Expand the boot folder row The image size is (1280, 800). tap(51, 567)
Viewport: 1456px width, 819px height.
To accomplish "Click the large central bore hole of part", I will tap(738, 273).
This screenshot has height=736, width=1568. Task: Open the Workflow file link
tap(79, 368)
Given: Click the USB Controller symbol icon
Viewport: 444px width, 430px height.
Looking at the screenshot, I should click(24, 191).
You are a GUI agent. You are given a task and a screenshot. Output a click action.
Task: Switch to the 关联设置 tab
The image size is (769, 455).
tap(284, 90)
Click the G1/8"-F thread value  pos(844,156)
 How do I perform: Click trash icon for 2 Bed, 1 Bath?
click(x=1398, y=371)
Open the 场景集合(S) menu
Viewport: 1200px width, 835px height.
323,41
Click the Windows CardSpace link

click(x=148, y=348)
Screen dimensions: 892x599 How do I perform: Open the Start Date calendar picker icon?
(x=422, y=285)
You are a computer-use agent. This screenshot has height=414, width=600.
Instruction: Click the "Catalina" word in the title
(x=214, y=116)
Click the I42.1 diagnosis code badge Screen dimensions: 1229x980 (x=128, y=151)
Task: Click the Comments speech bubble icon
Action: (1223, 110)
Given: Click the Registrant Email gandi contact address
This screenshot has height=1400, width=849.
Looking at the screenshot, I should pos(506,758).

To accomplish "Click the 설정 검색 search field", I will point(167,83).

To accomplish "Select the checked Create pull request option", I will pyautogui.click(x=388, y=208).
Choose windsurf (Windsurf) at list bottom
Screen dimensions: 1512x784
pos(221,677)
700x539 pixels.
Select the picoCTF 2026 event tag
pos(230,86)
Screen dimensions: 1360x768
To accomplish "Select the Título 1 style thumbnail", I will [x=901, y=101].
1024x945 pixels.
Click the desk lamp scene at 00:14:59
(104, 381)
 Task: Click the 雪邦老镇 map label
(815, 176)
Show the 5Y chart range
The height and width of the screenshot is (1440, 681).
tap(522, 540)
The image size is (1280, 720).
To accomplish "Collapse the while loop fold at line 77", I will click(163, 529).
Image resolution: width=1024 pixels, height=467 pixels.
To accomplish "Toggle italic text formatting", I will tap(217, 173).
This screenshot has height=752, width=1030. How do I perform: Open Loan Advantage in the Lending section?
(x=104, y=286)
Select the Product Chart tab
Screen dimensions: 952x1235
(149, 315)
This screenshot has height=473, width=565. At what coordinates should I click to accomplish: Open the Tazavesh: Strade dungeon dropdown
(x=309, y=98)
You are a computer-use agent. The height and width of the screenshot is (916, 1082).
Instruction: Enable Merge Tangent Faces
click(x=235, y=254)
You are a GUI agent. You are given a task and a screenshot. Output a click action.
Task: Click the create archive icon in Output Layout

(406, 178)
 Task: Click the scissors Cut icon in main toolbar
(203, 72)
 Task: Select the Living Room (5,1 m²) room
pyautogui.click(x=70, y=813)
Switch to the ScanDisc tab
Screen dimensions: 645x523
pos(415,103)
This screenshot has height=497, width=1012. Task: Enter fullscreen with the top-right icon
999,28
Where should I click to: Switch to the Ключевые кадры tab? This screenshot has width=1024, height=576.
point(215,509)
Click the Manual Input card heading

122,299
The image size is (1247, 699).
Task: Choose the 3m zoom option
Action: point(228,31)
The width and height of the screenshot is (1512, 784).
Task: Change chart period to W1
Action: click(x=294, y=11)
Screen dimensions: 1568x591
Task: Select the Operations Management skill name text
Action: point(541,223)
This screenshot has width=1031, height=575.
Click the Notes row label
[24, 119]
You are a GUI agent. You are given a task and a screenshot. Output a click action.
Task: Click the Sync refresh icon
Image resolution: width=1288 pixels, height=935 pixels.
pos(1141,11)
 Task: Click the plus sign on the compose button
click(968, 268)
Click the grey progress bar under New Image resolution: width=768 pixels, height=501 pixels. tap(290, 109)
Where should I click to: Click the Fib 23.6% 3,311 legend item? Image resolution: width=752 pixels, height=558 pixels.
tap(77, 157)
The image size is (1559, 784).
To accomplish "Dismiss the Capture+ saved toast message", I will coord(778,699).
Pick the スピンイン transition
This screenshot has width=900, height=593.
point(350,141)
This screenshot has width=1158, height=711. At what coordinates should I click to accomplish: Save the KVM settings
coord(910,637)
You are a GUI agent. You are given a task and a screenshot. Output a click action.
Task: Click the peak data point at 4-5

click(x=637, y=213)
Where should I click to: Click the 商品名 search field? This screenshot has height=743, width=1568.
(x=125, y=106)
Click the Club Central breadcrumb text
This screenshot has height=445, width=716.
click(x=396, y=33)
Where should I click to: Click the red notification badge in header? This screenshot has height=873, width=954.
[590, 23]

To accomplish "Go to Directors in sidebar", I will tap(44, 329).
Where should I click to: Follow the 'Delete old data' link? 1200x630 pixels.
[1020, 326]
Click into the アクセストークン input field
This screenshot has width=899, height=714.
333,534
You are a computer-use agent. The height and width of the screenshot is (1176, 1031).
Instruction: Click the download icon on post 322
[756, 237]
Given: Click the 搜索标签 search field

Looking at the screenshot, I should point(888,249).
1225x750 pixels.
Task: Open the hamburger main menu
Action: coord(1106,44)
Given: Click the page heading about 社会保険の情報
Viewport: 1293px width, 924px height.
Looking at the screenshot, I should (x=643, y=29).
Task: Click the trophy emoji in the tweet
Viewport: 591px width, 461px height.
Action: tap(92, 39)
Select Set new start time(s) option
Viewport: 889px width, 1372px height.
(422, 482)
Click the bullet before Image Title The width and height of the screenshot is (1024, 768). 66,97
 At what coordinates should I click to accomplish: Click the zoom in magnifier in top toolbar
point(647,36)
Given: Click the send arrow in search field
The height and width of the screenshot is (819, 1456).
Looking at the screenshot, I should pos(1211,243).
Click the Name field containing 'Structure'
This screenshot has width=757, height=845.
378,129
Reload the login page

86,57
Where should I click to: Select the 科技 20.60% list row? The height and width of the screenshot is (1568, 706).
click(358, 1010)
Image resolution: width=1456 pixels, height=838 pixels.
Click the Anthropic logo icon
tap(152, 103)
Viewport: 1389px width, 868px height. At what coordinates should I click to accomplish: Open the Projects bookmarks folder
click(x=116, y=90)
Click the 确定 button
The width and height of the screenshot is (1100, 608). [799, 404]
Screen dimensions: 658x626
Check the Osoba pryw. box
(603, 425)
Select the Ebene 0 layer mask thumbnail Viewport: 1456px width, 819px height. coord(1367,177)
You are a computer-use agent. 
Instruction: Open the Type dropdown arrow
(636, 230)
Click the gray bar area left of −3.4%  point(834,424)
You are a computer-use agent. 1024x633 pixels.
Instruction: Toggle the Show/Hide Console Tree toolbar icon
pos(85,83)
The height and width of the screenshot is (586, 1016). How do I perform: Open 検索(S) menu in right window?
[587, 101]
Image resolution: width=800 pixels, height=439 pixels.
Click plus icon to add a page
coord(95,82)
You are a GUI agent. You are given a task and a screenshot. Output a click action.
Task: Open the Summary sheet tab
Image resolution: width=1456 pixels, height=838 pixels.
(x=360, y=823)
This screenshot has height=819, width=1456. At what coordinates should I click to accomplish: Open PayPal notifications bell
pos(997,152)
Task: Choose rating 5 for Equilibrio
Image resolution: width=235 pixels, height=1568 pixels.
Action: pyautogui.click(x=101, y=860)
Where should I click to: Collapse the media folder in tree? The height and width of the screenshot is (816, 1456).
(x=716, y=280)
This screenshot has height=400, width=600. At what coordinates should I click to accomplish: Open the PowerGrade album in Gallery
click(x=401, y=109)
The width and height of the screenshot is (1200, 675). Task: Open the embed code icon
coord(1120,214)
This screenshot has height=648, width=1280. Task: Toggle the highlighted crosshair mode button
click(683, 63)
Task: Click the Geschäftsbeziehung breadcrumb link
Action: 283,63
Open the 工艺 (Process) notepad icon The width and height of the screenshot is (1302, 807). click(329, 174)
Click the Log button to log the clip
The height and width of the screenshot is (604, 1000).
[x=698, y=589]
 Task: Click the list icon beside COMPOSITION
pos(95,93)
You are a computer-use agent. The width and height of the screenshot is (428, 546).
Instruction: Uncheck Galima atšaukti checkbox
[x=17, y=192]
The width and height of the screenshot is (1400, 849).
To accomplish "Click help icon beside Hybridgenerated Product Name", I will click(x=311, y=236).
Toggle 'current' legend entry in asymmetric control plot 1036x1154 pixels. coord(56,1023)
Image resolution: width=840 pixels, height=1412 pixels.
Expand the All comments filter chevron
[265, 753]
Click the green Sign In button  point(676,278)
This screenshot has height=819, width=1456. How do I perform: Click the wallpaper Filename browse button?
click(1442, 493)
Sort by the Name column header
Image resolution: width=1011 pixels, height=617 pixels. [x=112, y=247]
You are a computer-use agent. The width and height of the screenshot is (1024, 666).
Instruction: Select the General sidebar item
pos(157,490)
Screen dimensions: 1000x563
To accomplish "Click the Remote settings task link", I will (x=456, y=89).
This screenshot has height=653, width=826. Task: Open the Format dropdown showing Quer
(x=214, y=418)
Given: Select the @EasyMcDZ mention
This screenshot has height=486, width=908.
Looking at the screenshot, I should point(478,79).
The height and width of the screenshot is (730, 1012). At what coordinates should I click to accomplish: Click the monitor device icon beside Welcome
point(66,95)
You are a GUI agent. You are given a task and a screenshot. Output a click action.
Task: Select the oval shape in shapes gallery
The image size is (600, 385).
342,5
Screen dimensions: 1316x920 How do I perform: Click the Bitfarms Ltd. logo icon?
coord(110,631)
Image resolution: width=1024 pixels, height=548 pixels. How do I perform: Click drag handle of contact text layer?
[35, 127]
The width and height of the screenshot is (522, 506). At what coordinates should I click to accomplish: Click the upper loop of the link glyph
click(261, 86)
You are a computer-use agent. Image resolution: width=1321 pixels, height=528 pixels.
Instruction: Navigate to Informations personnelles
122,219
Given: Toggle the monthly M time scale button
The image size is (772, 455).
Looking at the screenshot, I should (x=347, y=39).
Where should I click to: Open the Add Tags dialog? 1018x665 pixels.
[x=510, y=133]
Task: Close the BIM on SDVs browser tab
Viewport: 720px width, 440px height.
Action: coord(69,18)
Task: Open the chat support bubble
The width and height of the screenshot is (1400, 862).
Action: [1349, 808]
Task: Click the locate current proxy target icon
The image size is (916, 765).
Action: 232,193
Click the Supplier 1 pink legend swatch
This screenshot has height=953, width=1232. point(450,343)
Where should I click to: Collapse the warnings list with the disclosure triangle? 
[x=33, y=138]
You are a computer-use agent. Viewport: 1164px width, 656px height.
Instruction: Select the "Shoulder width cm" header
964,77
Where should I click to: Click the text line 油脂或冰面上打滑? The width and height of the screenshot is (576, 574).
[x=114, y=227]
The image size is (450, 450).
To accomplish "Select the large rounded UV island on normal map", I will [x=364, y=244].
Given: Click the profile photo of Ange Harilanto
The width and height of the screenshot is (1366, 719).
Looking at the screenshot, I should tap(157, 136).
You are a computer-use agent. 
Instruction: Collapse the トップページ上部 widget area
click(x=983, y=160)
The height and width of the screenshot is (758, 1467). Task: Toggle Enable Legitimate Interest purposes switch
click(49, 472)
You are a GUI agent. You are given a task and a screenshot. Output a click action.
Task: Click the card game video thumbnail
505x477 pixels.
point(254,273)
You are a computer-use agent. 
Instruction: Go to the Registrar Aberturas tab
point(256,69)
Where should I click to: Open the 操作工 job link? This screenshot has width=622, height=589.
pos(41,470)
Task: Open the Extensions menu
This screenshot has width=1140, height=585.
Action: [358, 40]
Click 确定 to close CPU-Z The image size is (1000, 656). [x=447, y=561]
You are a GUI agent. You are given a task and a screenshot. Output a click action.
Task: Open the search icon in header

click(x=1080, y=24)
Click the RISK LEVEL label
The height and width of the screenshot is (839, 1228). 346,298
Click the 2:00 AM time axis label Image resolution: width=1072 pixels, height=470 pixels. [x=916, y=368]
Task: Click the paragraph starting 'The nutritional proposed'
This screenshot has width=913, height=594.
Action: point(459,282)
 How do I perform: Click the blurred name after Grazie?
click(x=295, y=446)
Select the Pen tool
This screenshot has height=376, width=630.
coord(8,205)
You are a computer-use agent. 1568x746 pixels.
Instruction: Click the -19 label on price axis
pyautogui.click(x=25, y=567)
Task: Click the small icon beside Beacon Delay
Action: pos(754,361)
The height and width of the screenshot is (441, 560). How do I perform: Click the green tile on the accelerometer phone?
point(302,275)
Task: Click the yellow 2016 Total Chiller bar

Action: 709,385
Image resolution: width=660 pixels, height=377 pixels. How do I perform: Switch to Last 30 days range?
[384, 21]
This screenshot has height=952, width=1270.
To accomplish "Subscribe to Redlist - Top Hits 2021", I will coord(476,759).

+-------+

THE EXERCISE: Please rewrite the records starting with the first line and going on through the line that contains "click(x=1398, y=371)", with "Viewport" renamed to "Display area" and all else unchanged.

OUTPUT FOR THIS TASK:
Expand the boot folder row The image size is (1280, 800). tap(51, 567)
Display area: 1456px width, 819px height.
To accomplish "Click the large central bore hole of part", I will tap(738, 273).
This screenshot has height=736, width=1568. Task: Open the Workflow file link
tap(79, 368)
Given: Click the USB Controller symbol icon
Display area: 444px width, 430px height.
Looking at the screenshot, I should click(24, 191).
You are a GUI agent. You are given a task and a screenshot. Output a click action.
Task: Switch to the 关联设置 tab
The image size is (769, 455).
tap(284, 90)
Click the G1/8"-F thread value  pos(844,156)
 How do I perform: Click trash icon for 2 Bed, 1 Bath?
click(x=1398, y=371)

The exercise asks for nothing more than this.